## Exercise objective:
Without any pictures, retype exactly the lines from the one with "Open the Tous les dépôts dropdown" through the final line of the records.

[[ Record excerpts open ]]

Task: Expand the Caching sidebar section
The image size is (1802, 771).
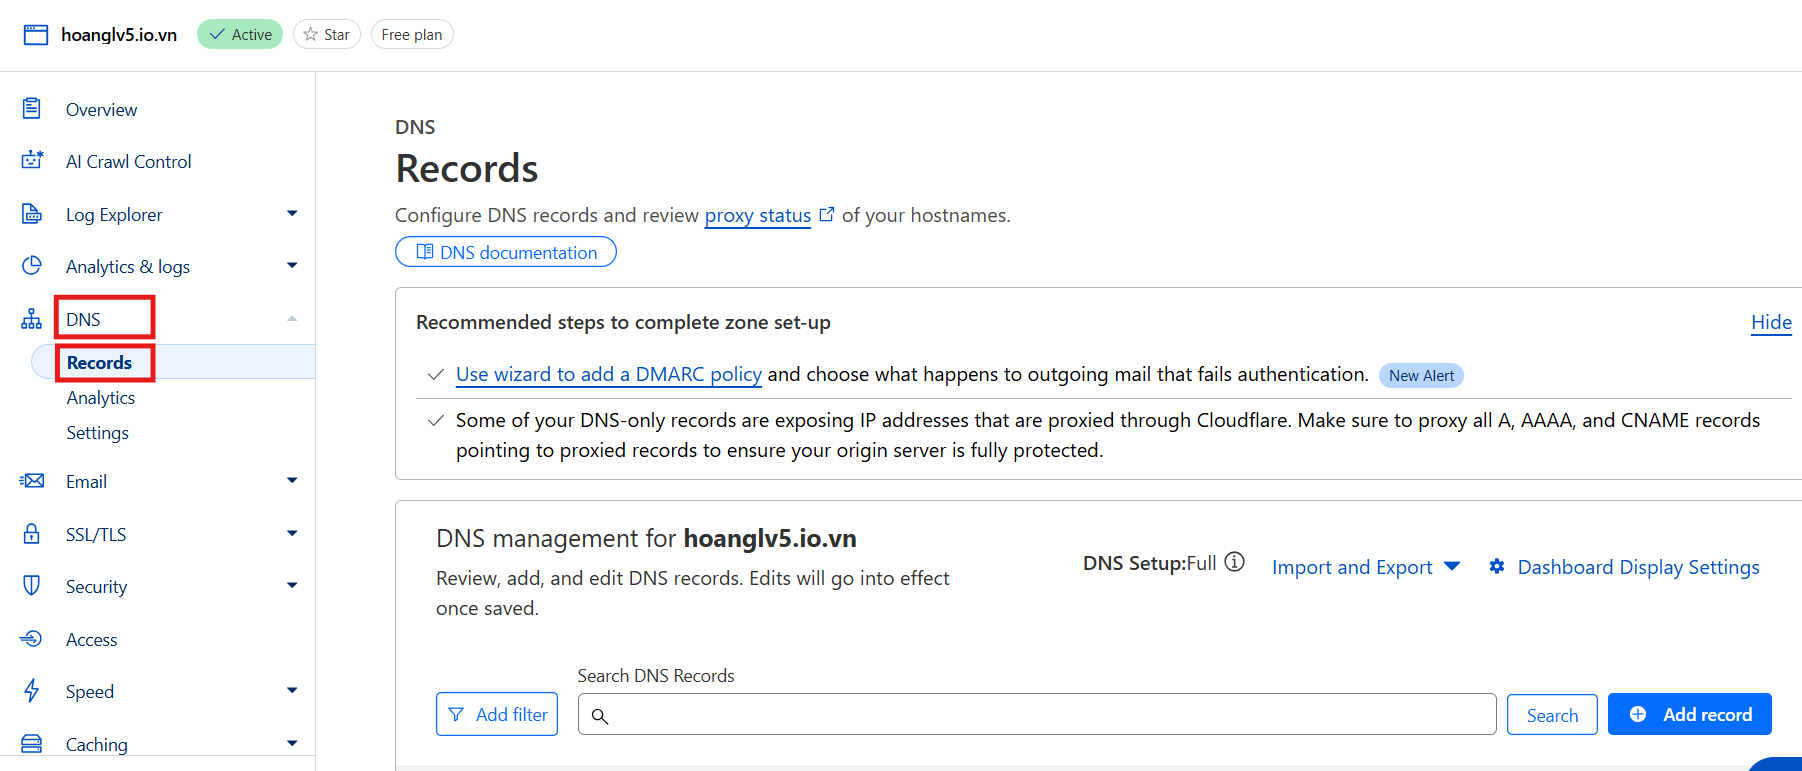Action: click(x=292, y=743)
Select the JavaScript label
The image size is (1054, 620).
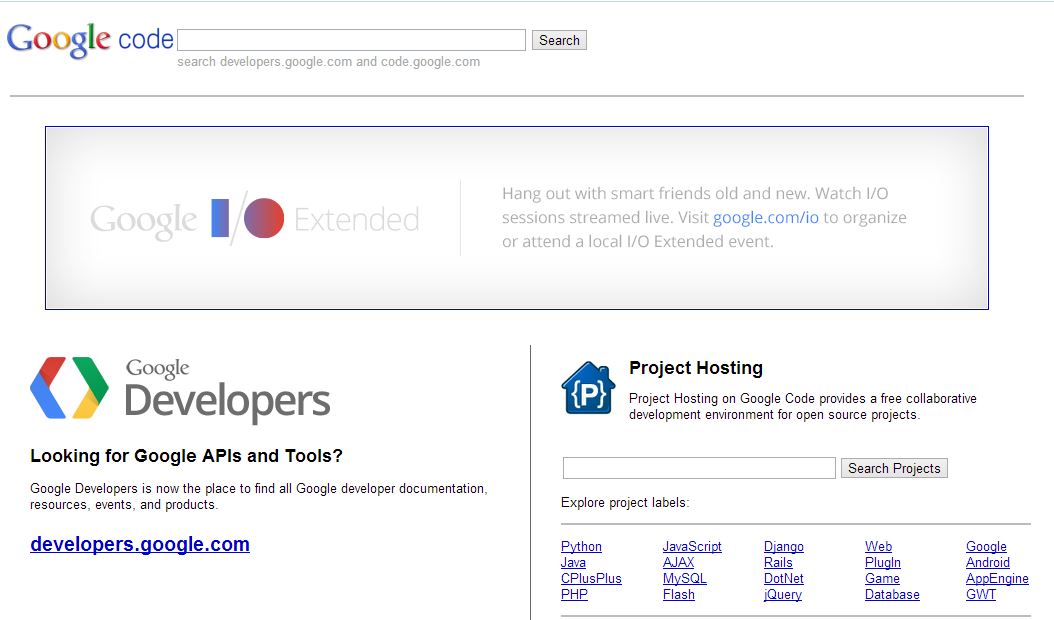(x=690, y=546)
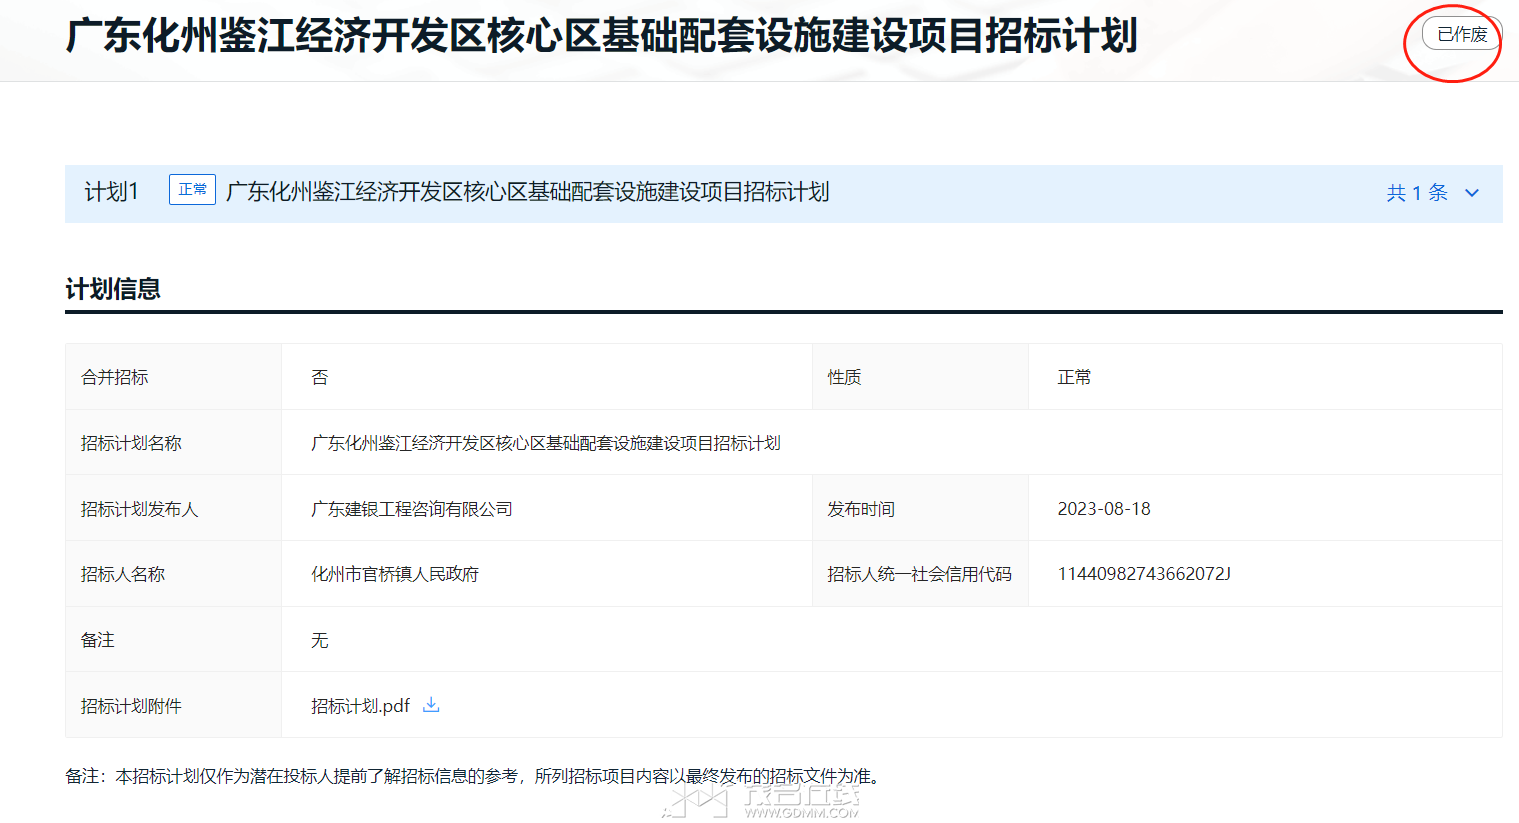Click the publish date 2023-08-18
The width and height of the screenshot is (1519, 823).
click(x=1104, y=509)

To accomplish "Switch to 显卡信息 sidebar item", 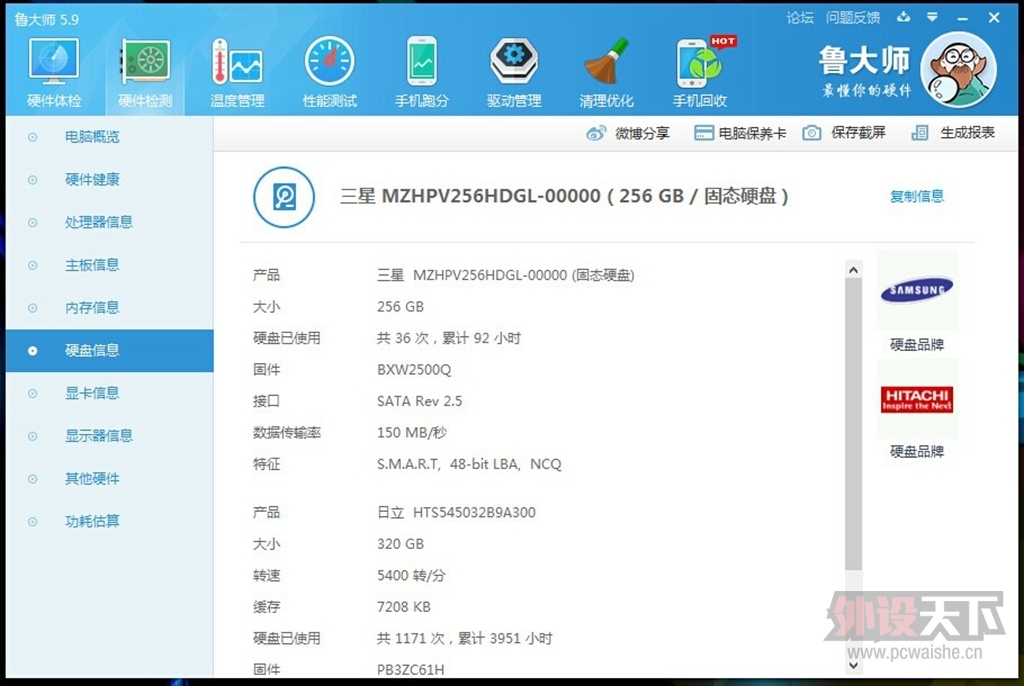I will pos(92,393).
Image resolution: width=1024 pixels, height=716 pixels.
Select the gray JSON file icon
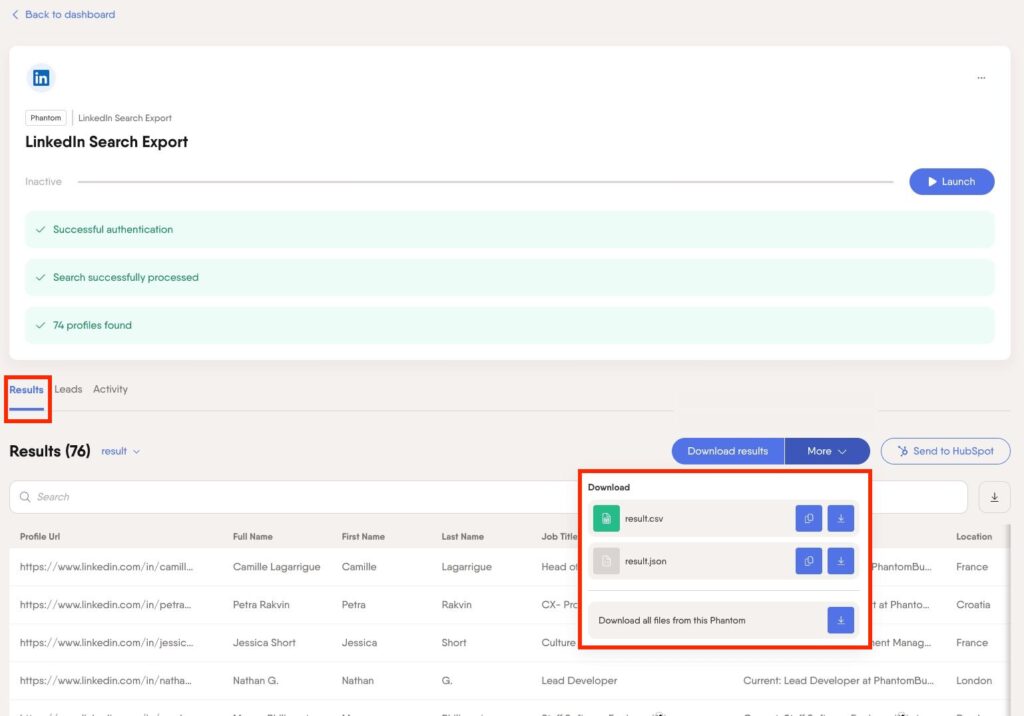point(606,561)
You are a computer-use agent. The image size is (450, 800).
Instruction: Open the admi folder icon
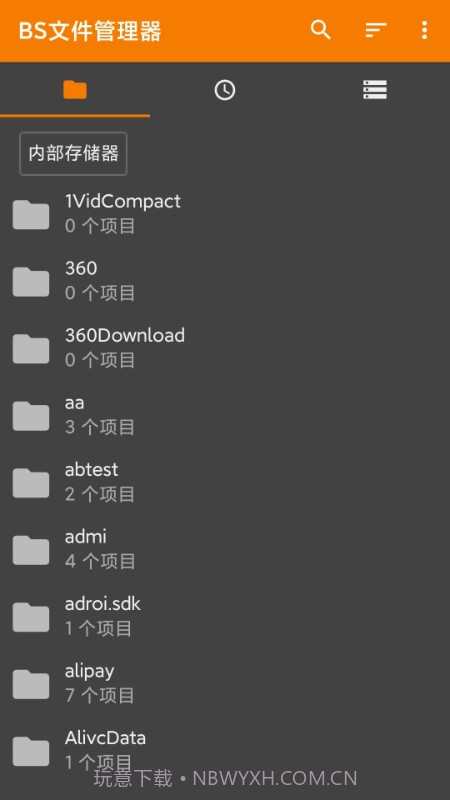[31, 551]

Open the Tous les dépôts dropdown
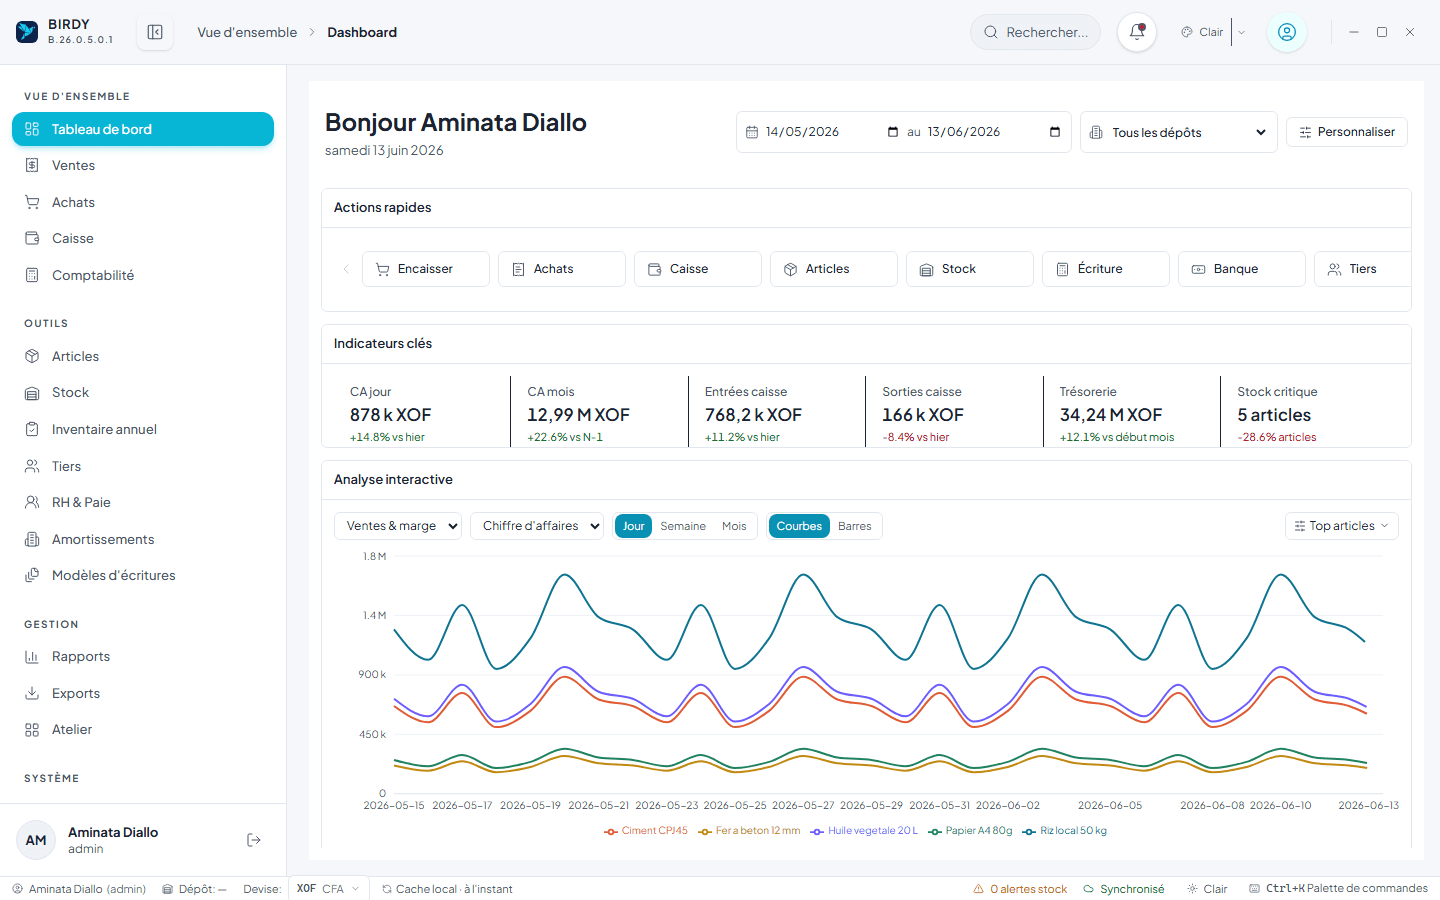(1179, 132)
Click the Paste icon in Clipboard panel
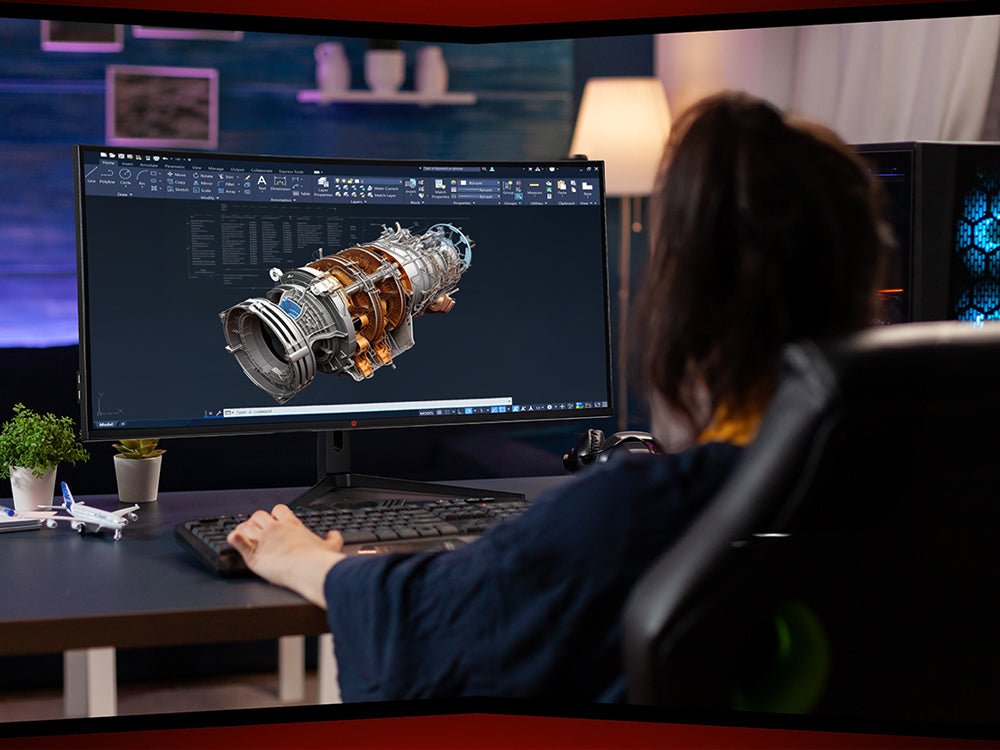 point(561,185)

[[ Record excerpts closed ]]

## Answer space:
Open the Tous les dépôts dropdown
(1179, 132)
Click the Paste icon in Clipboard panel
 point(561,185)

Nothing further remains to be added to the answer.